[WHAT YOU HAVE TO DO]
Pick out and copy every line below that contains the word "dimensions". Case matters.

[Stored entries]
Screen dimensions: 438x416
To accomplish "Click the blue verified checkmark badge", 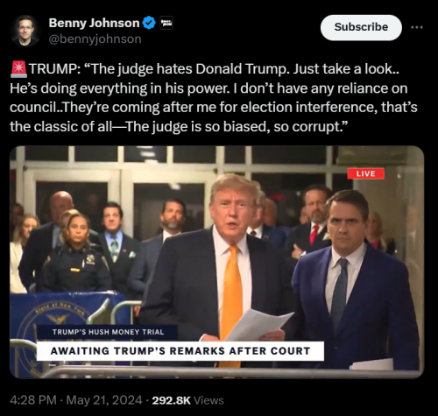I will point(149,24).
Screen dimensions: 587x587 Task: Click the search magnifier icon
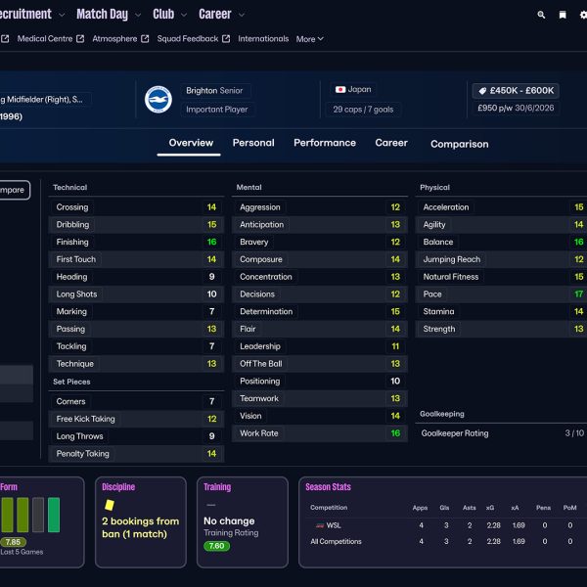click(x=542, y=15)
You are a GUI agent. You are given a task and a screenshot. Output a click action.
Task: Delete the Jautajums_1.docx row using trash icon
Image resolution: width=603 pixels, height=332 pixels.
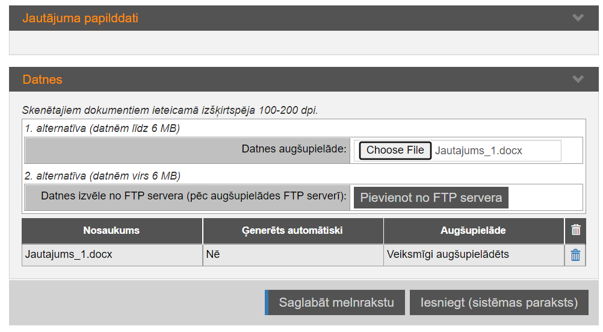[x=575, y=255]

[RESPONSE FOR THIS EXERCISE]
Screen dimensions: 438x416
Screen dimensions: 587x587 Task: Click the search magnifier icon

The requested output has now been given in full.